The theories of governance include economic foundations, agency theory, stewardship theory, external pressures and stakeholder theory. Our discourse in this read centers around external pressures as this validates the reason why Zambian firms consider certain known personalities to sit on their boards. There is a fundamental expectation when a Zambian is nominated to a board. Regardless of whether the entity is independent or public, external pressures are centered on some of the corporate dilemmas of governance.
According to Thomas Clarke in his Theories of Corporate Governance book, he declares that there is a coherent stream of theoretical approaches that include institutional theory, resource dependency and network theory that are concerned with the external challenges of firms building relationships with their environments. What this means is that board selection to an extent is done on the premise that nominations will bring something to the boardroom that will enable them to address a known factor in the environment (external to the firm). No wonder known Zambians are seen to be sitting on multiple boards. A closer look at their resumes shows that they bring astute leadership to these board. Many firms are attracted to them because of what they believe they will bring to the table.
The characteristics that board composition bring to the table can also extend to issues that revolve around some of the forces of competition. For example, a board member may have some insight into a supply chain that would mean that the firm desires to ensure it reduces supplier power that can impact the firm’s margins. In addition, a board member may have access to markets that the firm desires to enter which implies that they can influence buyer power (only to the extent of scale).

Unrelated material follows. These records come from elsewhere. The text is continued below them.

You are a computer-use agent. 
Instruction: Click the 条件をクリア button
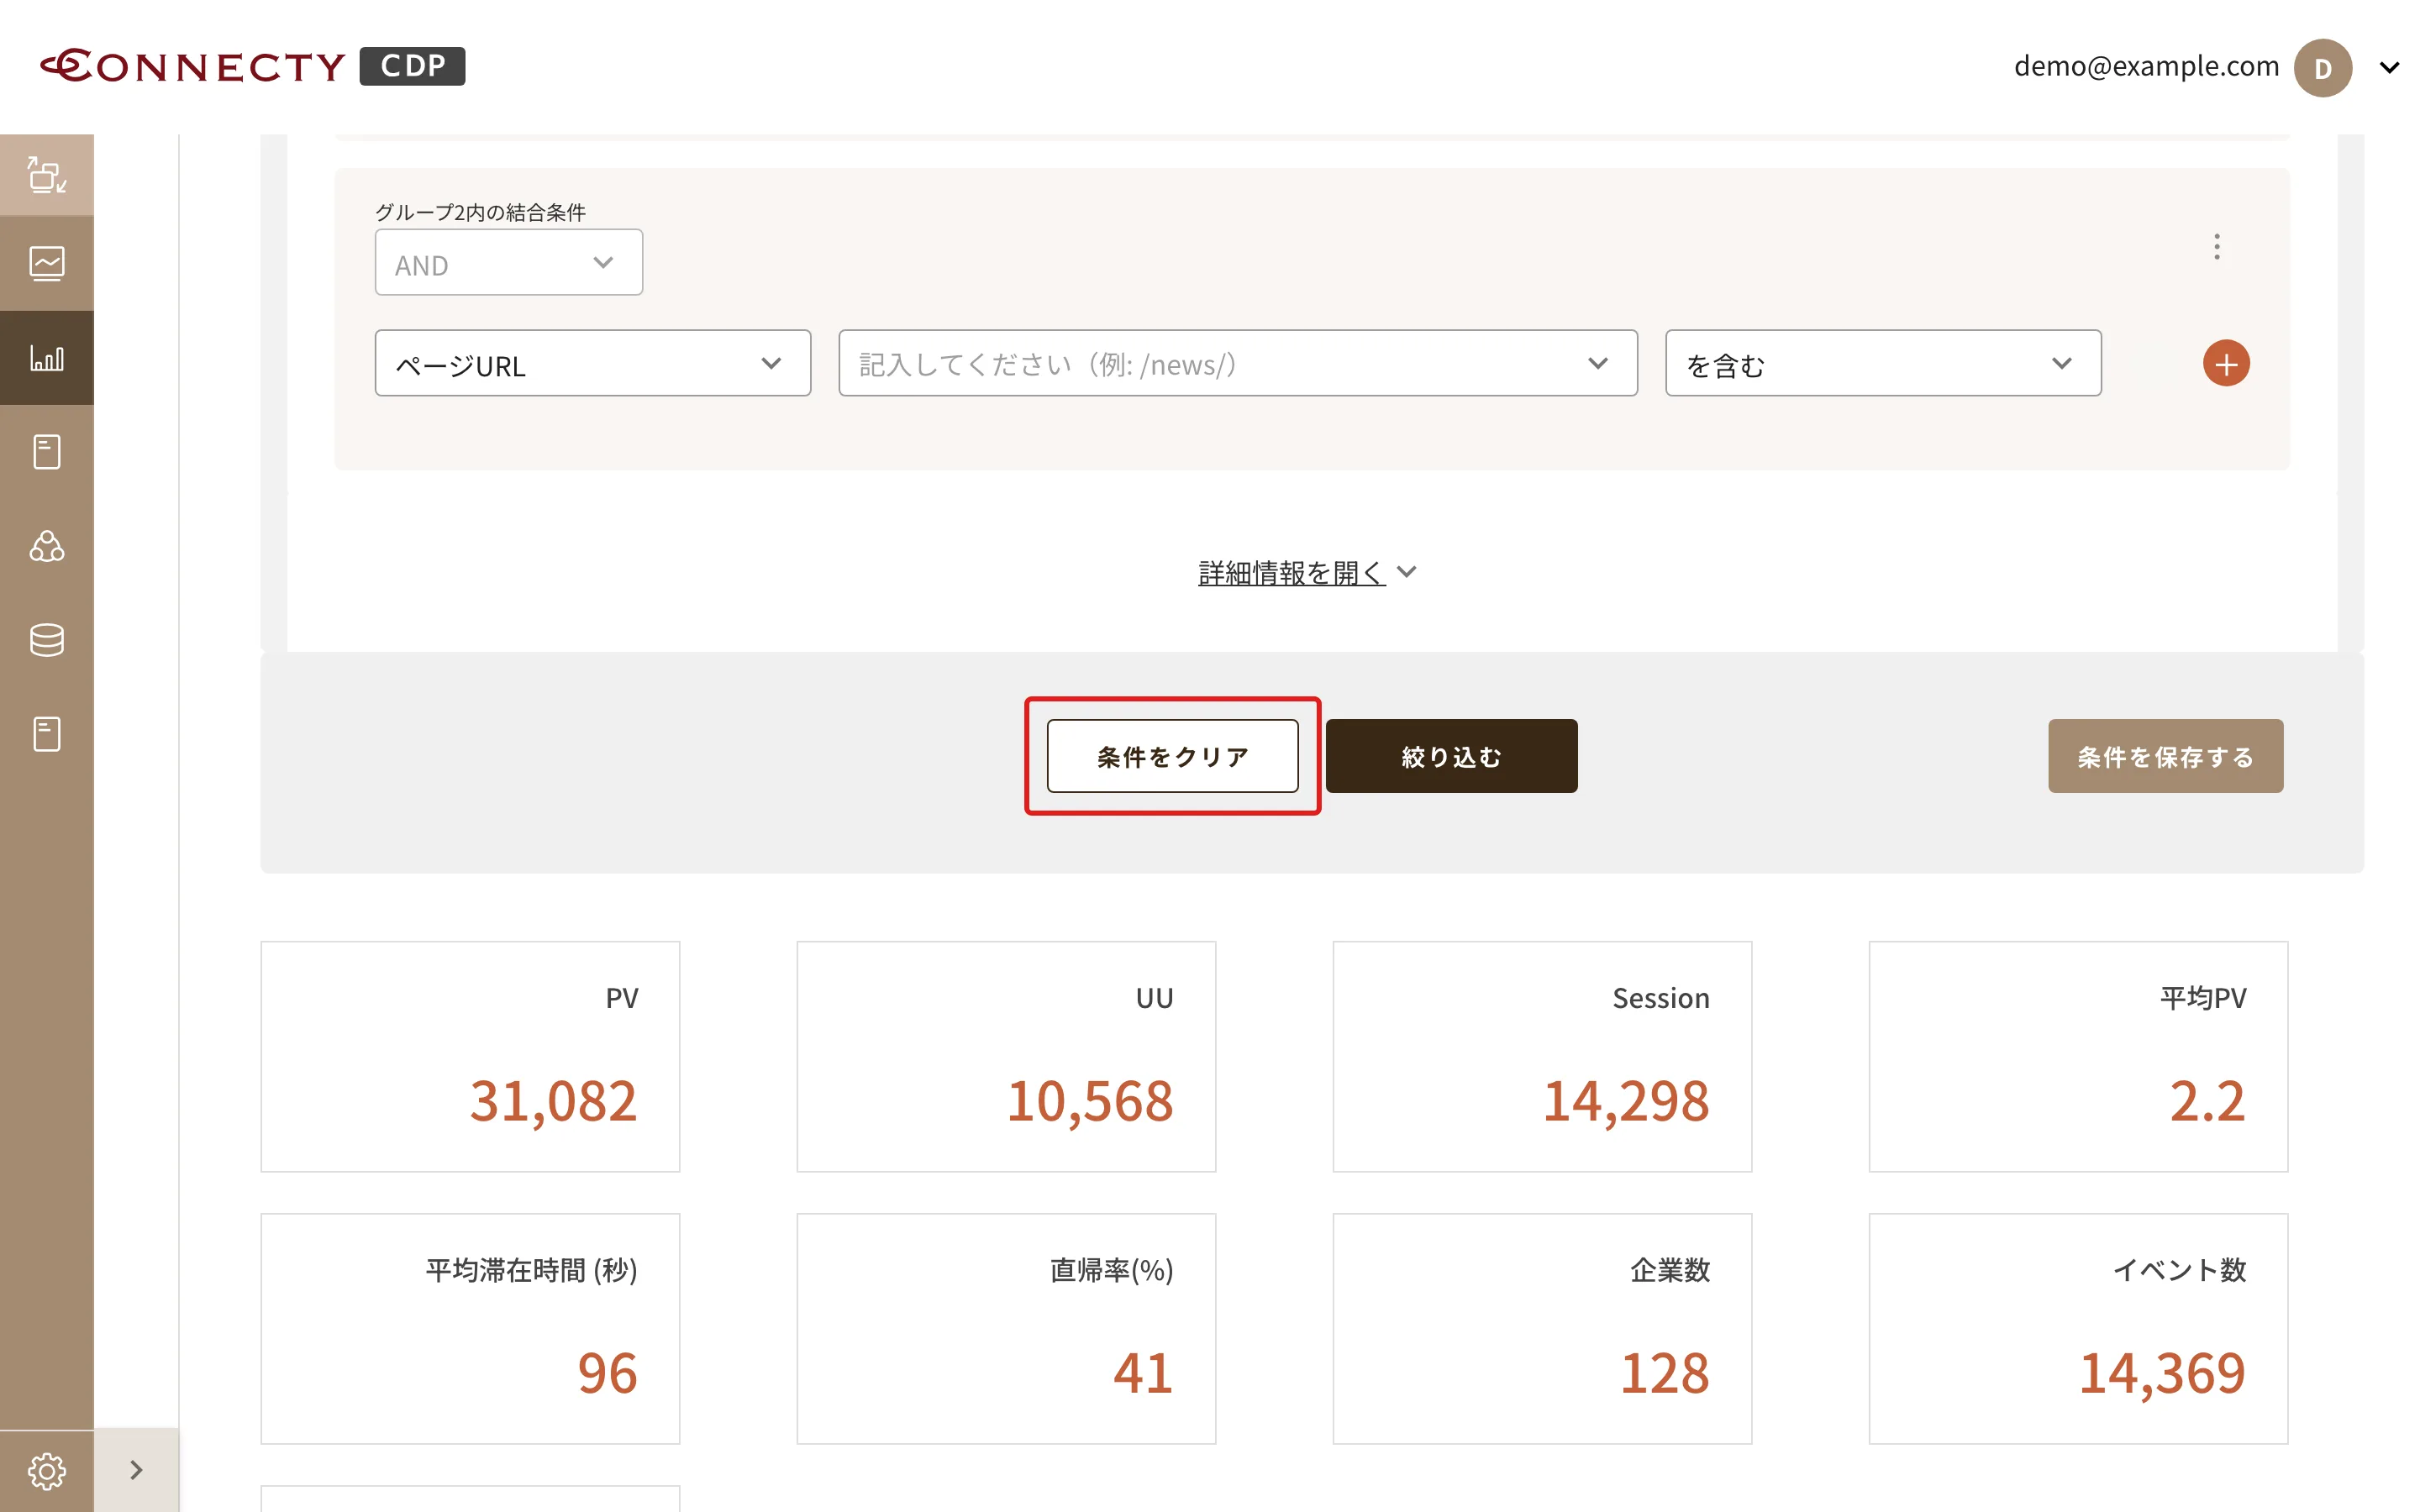(1172, 756)
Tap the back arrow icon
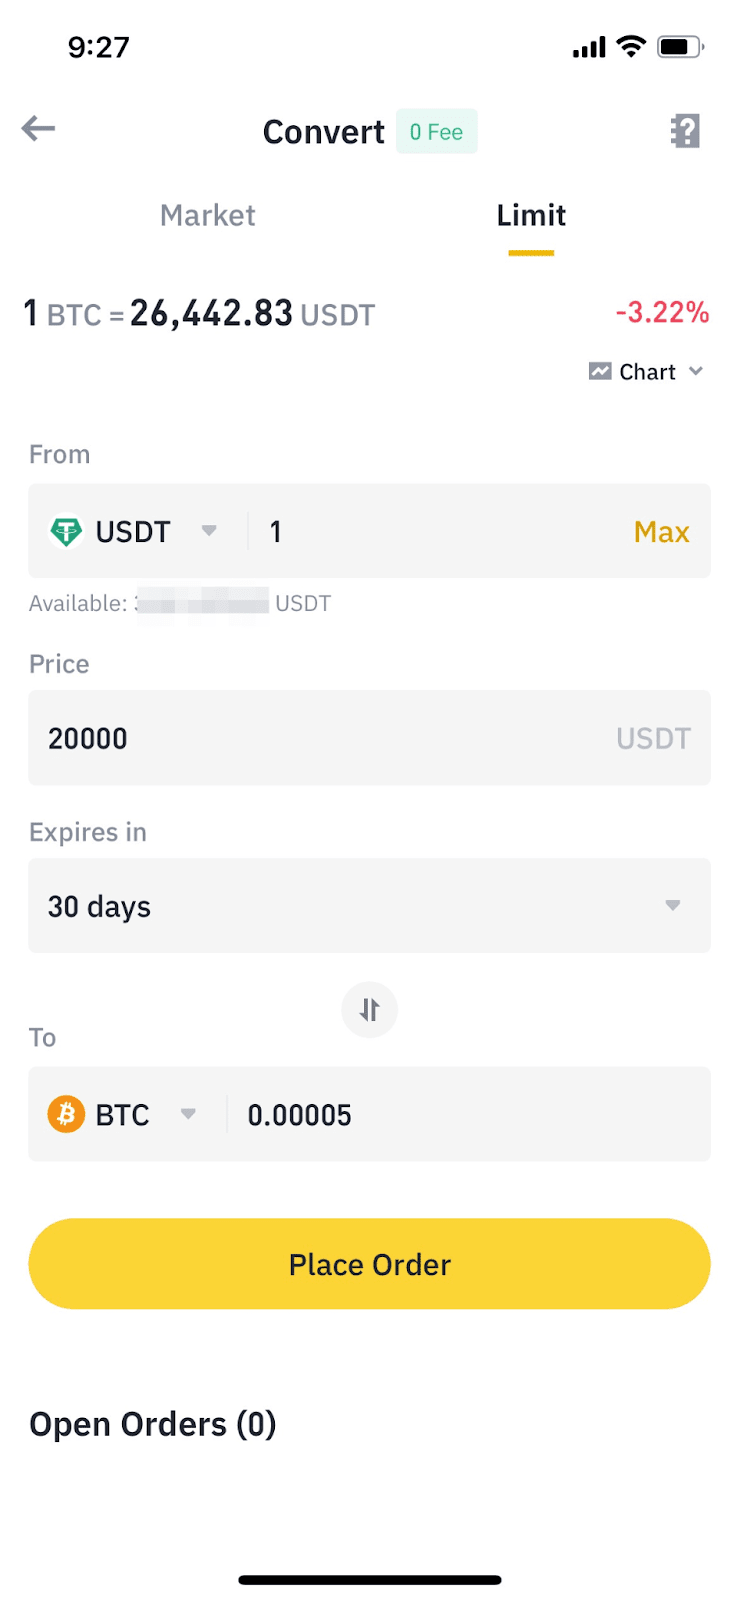 click(x=38, y=128)
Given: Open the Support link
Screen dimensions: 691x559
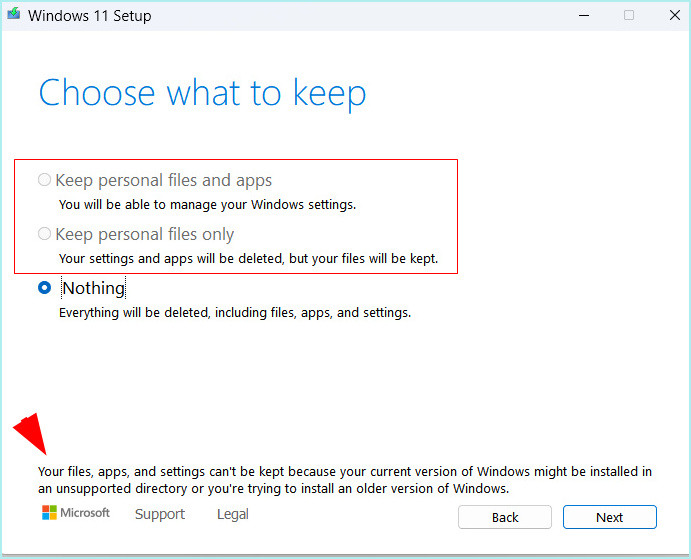Looking at the screenshot, I should [x=160, y=514].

Zambian board composition also takes into consideration resource dependency in terms of directors being able to connect the firm with external resources that can help overcome uncertainty. Thomas Clark argues that company board size and composition are rational organizational responses to the conditions of the external environment. Therefore, having a number of directors linked to the external environment can reduce the uncertainty that may arise in the course of the firm doing business.
Conversely, there is another dilemma of expectations from the composition of boards. Some will argue that selecting certain Zambians would imply that they will influence the strategy of the firm. However, separation of power dictates that there is a distinction between the board’s role and the management team’s role. For example, some companies in the insurance industry may demand for board composition of elites from the insurance industry. However, if the expectation of these board members is to influence strategy, they may find that the management team may be in conflict.
Finally, the need for social networks cannot be under scored. In times of fast changing technology and volatile economies, many Zambia firms can benefit from social networks that board composition can create. These would be non-legally binding relationships with external players such as institutions with in the firms industry (EIZ, ZiCA etc) that can serve as an early warning signal when environmental forces threaten value creation. That is why Clark insists that emerging conditions of hyper competition where rapid and flexible responses are necessary, the viability of network governance will become more significant as time goes on. This can only be achieved through social networks that the board creates.